The life of a quant trader: how to earn and donate millions within a few years - BreakoutList
https://80000hours.org/2017/08/the-life-of-a-quant-trader-how-to-earn-and-donate-millions-within-a-few-years/
======
BreakoutList
> Key points

> Quant trading pays very well, plateauing at between $300,000 and $10m a year
> after five to ten years, depending on performance. This of course allows for
> very large annual donations.

> The job is highly intellectually challenging, and most staff are very
> satisfied with their work. Turnover in the firms is very low. The culture is
> quite geeky – nothing like the aggressive and showy stereotype of some parts
> of finance. The work is highly collaborative and good teamwork skills are
> vital.

> There are arguments both that quant trading is socially useful, and that it
> is socially harmful. Having investigated these, Alex thinks that it is
> highly likely to be beneficial for the world.

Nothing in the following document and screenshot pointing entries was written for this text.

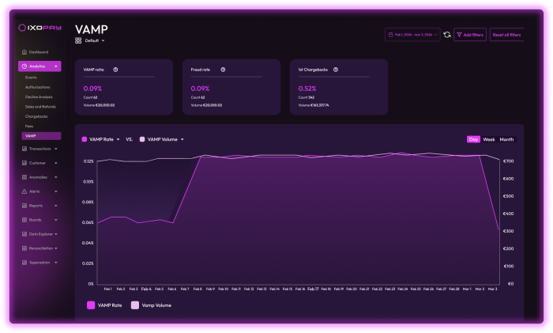Screen dimensions: 553x333
Task: Click the Add filters button
Action: tap(470, 35)
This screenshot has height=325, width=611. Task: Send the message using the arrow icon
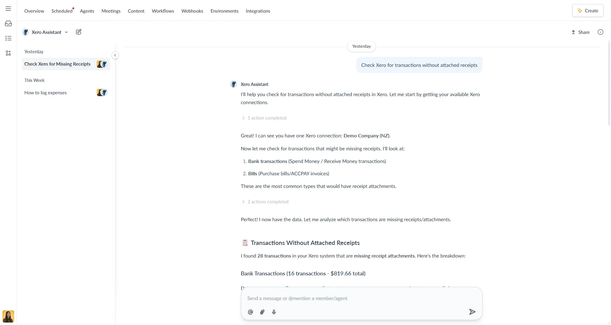pyautogui.click(x=472, y=312)
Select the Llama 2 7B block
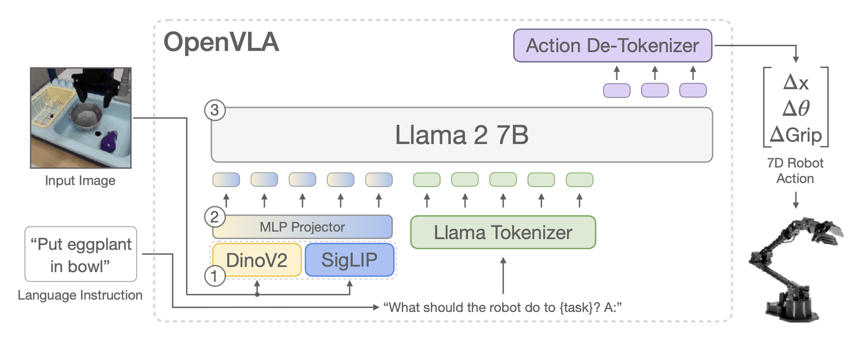 [461, 135]
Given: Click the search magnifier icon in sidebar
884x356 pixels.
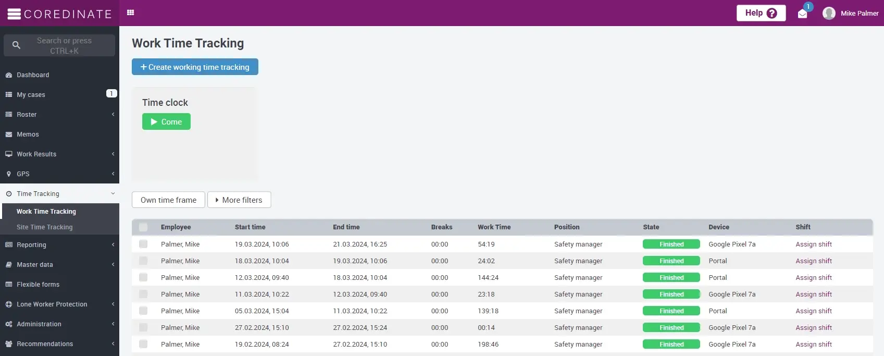Looking at the screenshot, I should point(16,45).
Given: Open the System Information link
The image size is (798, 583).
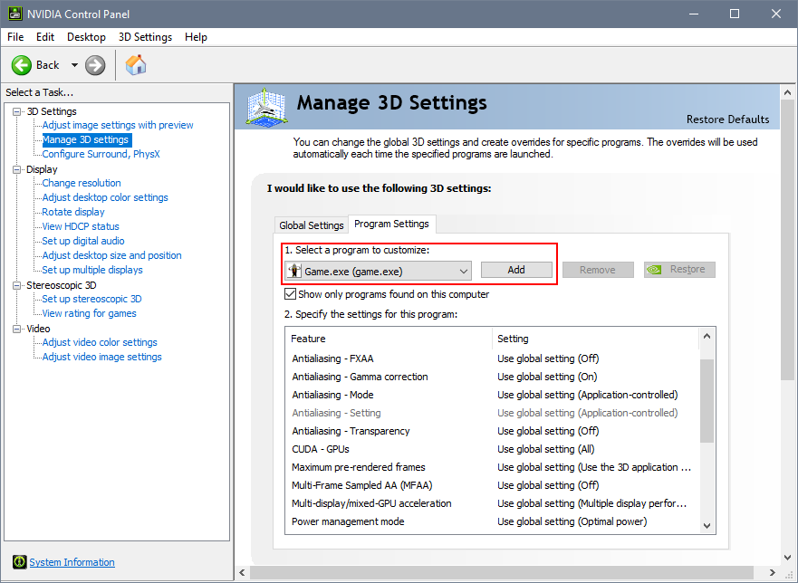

Rob is less confident, but
> still leans towards thinking it is net positive. Both explain their
> perspectives and consider some potential downsides.

> The most common majors to study to get into the industry are maths, computer
> science and physics, but people with the necessary abilities can apply from
> many other fields too. The key trait they look for is “evidence of general
> problem solving, or puzzle solving, or analytical thinking”. Coding isn’t
> necessary as it is taught to you.

> While very competitive, the application process is quite straightforward, so
> it’s worth a shot for many people.